You need to wrap (r2 - r1) into [-τ/2, τ/2] range, then you can compare with 0.

Yes, the viewpoint/cam should be [0,0,0] for now. The old algorithm completely discards depth information after scaling triangle point data depending on depth distance from 0 hence why i ignored it.

I've tried to search before but was only able to find articles for 3D triangles, and documentation for OpenGL, which i don't use.

My description of the old algorithm was also badly written(it is confusing!) so here it is rewritten to be more understandable :

``````enum {x, y}//leftright/side, updown/height
alias tri = byte;
/**
Determines if a triangle is visible.
*/
extern bool oldfunction(tri tA, tri tB, tri tC) {
short r0, r1;//r, "result"
r0 = cast(short) ((tB[y]-tA[y]) * (tC[x]-tB[x]));
r1 = cast(short) ((tC[y]-tA[y]) * (tB[x]-tA[x]));
r1 -= r0;
return r1 > 0;//"visible" means result is neither negative or zero
}
``````

(replacing my code with this but in float point "works" but there is an apparent "angle bias" and other problems that are difficult to pinpoint or describe.)
Does this match anything known? It doesn't look like cross product to me because the subtractions occur earlier than the multiplications.
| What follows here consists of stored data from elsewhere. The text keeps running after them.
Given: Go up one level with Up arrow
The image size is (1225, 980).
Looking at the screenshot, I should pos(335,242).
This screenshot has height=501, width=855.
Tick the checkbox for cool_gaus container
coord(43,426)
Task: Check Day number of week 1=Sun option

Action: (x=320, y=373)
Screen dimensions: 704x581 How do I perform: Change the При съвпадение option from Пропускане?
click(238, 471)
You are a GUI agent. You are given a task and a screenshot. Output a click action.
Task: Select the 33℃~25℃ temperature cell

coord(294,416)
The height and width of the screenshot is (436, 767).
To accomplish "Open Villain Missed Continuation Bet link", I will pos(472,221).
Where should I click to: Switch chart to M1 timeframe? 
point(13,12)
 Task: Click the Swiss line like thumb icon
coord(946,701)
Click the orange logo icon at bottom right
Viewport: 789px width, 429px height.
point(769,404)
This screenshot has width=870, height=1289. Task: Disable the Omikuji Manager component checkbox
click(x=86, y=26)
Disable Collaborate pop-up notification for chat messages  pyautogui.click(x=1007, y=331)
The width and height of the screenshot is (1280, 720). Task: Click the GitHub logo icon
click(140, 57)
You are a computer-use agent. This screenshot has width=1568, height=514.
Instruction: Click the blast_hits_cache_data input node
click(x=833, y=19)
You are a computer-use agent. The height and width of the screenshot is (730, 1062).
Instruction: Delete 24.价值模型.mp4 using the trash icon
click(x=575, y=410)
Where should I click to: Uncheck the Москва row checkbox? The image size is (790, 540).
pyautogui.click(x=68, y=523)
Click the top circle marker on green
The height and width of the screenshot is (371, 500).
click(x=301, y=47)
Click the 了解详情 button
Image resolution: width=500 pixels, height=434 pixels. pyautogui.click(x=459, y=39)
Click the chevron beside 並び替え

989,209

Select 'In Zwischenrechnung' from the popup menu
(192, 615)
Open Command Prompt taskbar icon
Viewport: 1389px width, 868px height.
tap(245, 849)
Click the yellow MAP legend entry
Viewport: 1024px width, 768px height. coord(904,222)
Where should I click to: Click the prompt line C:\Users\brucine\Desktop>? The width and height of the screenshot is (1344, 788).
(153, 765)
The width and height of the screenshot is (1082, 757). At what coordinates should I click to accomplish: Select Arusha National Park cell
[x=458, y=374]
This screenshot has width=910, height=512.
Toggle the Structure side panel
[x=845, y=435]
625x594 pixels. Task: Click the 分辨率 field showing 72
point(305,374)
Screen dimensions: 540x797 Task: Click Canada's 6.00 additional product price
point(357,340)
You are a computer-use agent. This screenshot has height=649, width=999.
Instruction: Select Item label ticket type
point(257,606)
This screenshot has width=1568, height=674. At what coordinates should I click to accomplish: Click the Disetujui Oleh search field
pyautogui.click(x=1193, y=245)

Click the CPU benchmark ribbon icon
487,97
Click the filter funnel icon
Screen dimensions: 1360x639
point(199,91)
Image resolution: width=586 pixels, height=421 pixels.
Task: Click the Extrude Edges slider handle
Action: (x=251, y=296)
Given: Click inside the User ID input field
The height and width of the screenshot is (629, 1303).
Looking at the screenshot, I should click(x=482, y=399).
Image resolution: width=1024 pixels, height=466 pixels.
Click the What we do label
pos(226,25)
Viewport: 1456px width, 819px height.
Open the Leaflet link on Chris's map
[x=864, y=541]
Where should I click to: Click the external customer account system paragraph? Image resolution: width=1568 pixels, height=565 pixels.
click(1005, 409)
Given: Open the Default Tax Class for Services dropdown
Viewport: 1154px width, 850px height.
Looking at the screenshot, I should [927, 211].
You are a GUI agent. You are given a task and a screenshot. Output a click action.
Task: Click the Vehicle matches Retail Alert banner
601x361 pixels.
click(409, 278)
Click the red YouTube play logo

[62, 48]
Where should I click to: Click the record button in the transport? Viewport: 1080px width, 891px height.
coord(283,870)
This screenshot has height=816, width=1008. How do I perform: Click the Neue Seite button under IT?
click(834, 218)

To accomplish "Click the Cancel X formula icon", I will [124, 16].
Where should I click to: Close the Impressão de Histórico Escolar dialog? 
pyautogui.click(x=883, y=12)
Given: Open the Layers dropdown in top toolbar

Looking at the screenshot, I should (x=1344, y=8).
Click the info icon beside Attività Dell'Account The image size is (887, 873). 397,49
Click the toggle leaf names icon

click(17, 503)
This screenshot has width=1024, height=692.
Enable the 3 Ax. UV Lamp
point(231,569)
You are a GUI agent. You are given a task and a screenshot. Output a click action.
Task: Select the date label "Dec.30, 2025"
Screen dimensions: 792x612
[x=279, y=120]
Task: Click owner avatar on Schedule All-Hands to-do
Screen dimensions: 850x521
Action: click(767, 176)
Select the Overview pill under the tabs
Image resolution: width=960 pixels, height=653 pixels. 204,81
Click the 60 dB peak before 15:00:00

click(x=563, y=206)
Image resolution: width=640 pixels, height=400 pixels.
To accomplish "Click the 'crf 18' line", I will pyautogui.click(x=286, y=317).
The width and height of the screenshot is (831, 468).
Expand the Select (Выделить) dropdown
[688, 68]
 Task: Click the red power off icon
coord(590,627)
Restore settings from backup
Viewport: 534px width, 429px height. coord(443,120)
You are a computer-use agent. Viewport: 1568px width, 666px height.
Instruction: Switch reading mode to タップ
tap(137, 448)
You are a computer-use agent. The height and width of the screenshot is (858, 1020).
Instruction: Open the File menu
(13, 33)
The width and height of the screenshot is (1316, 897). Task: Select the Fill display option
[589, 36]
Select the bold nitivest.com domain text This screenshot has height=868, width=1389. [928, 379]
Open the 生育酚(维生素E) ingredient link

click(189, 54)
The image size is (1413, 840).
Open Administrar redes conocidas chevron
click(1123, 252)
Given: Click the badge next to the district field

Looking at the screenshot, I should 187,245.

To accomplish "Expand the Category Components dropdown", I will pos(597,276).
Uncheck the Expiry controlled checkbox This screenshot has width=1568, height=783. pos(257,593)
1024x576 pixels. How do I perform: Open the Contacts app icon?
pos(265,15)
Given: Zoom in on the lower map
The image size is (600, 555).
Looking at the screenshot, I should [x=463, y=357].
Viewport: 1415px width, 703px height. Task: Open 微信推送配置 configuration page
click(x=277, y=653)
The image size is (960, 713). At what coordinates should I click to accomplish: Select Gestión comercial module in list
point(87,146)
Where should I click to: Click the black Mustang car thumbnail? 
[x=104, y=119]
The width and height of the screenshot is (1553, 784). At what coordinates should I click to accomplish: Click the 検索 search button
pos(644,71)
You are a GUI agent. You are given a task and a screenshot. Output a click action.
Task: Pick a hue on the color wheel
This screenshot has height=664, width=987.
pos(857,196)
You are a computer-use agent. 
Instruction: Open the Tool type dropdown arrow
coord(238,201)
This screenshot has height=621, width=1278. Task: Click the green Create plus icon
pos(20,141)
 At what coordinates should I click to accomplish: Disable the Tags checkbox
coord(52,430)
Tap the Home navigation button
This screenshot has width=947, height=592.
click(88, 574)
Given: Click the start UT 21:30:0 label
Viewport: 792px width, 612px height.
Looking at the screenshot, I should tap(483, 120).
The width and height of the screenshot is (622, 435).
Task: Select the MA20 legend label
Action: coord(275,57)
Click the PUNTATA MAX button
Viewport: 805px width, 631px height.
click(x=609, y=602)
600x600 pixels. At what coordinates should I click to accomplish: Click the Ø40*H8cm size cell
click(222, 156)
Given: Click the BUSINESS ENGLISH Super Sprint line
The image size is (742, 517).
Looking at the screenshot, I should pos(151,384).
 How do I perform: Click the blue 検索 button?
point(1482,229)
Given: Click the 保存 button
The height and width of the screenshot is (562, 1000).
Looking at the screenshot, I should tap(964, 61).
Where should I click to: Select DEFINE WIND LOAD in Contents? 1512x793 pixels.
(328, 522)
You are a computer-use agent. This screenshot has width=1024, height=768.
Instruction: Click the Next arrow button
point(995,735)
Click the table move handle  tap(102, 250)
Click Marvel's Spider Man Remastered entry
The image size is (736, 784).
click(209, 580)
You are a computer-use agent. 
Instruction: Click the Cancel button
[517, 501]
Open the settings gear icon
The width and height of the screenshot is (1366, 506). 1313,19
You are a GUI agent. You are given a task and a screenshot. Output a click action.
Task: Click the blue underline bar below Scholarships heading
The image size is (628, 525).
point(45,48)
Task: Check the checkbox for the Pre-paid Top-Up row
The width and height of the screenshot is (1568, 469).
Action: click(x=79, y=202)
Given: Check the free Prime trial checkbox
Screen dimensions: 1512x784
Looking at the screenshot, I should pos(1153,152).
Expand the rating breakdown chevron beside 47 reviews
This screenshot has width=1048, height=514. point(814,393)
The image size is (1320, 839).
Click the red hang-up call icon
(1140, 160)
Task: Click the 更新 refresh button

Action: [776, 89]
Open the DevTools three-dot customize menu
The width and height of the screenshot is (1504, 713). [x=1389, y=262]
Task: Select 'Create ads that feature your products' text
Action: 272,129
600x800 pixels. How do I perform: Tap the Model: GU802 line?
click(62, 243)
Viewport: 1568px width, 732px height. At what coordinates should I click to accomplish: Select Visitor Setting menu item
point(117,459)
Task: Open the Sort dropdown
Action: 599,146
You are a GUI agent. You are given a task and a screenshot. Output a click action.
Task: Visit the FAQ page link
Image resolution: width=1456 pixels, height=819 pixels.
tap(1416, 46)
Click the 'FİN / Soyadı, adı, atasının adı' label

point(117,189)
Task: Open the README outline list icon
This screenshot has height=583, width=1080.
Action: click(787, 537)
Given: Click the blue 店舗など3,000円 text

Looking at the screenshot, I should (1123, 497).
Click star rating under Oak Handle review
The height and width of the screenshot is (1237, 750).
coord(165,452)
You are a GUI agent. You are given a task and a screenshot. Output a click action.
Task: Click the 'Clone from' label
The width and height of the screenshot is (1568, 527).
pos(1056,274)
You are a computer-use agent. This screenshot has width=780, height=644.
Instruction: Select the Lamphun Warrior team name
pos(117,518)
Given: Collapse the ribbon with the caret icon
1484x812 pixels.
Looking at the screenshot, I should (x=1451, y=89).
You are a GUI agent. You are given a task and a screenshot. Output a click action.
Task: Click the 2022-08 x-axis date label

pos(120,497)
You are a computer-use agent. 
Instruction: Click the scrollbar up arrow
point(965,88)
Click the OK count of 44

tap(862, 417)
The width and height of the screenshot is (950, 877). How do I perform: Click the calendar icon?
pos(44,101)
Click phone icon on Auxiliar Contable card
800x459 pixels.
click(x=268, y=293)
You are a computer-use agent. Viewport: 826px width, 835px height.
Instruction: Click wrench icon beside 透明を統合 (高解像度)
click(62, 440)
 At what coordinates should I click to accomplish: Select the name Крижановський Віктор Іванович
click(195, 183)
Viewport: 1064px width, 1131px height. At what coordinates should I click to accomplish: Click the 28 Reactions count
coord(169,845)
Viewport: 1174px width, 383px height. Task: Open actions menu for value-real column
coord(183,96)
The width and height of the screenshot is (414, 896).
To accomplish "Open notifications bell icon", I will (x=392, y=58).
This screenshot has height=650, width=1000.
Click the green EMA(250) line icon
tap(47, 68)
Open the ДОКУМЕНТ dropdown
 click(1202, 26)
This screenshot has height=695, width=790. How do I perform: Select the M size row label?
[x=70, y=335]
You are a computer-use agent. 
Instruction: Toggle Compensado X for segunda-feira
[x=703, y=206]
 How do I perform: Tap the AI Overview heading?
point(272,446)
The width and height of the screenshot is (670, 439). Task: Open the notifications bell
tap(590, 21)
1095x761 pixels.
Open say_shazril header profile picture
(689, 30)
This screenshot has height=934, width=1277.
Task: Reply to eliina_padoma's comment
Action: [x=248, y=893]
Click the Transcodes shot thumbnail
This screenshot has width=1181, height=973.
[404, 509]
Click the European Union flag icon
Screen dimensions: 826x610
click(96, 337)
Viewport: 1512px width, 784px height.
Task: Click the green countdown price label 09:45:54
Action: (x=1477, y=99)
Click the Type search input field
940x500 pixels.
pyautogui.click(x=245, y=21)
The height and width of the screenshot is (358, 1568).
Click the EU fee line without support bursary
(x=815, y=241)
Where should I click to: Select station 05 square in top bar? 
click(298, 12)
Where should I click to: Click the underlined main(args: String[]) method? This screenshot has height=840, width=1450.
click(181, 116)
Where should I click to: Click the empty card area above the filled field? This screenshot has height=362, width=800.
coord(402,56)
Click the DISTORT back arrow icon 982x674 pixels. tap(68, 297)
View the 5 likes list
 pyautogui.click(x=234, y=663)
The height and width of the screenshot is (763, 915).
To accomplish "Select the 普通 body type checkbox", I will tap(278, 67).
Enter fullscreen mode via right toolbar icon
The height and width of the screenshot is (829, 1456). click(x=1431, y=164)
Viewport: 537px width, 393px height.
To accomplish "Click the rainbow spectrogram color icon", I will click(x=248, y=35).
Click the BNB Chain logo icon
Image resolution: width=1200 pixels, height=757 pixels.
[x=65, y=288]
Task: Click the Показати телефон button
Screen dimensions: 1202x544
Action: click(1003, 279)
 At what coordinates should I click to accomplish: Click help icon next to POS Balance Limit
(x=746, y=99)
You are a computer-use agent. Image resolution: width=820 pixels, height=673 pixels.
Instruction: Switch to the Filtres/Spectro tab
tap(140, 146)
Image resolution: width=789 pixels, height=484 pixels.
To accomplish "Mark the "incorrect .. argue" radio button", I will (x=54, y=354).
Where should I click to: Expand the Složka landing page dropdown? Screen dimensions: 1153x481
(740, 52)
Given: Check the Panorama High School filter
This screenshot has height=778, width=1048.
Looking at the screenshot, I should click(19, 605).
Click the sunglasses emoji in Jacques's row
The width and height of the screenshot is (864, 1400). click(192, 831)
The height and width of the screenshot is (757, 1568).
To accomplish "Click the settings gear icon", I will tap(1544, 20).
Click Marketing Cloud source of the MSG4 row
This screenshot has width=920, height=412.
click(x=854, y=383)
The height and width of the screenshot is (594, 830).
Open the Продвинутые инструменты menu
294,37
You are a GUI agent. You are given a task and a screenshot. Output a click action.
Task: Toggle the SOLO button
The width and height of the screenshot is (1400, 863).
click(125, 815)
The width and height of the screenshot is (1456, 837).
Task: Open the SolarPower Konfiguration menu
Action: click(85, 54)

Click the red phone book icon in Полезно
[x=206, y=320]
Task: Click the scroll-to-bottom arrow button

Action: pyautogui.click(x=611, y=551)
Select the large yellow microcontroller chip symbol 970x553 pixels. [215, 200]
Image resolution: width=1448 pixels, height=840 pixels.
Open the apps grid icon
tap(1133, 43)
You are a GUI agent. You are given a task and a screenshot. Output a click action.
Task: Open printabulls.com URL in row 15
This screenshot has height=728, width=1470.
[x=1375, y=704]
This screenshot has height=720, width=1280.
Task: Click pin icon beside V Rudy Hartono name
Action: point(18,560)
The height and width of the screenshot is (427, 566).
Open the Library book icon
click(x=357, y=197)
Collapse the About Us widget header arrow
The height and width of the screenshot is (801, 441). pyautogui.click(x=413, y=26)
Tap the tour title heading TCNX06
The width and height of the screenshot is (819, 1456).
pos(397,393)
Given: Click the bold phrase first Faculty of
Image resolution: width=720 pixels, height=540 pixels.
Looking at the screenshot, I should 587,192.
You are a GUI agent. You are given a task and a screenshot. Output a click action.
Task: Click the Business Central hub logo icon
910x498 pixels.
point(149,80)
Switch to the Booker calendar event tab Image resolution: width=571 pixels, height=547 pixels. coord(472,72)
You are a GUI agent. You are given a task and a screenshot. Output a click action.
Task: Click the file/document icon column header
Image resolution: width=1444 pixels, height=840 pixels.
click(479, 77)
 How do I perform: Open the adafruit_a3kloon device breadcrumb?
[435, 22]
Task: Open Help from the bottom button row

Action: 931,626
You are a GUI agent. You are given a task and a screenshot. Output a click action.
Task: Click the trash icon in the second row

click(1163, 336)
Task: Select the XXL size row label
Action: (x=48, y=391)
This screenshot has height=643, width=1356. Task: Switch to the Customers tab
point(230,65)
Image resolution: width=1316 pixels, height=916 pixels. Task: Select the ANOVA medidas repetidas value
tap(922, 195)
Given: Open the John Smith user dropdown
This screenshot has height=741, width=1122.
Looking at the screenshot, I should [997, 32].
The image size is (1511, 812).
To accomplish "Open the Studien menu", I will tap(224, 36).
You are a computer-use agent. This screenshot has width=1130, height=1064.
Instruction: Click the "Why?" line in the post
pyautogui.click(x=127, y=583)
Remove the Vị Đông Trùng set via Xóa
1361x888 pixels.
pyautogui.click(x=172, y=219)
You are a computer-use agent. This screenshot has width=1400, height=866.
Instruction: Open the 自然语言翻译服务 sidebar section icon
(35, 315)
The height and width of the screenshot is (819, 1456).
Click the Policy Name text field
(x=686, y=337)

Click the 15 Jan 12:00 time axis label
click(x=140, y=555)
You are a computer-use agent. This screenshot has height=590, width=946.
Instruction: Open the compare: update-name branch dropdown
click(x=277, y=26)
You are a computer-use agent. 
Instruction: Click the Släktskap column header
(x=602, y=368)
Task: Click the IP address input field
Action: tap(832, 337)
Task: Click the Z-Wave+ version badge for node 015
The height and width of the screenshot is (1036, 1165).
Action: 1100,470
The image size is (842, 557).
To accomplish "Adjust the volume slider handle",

By correct i mean that it can be used exactly like the old algorithm. (to ignore subshapes from a 3D model)

Thanks again

On Friday, 31 March 2023 at 13:11:58 UTC, z wrote:

>

I've tried to search before but was only able to find articles for 3D triangles, and documentation for OpenGL, which i don't use.

The first function you posted takes a 3D triangle as input, so I assumed you're working in 3D. What are you working on?

>

Determines if a triangle is visible.

You haven't defined what 'visible' means for a geometric triangle.

On Saturday, 1 April 2023 at 15:32:27 UTC, Dennis wrote:

>

On Friday, 31 March 2023 at 13:11:58 UTC, z wrote:

>

I've tried to search before but was only able to find articles for 3D triangles, and documentation for OpenGL, which i don't use.

The first function you posted takes a 3D triangle as input, so I assumed you're working in 3D. What are you working on?

>

Determines if a triangle is visible.

You haven't defined what 'visible' means for a geometric triangle.

explained to the best of my ability : https://d.godbolt.org/z/4a8zPGsGo
the "angle bias" i was trying to explain about is present, when `rot = 0` the `mask` is supposed to only have three `true` values.(that of the "front" triangle.)

>

You haven't defined what 'visible' means for a geometric triangle.

Problem is, all i have is an assembly dump and the data it interacts with, both of which are very(very) old.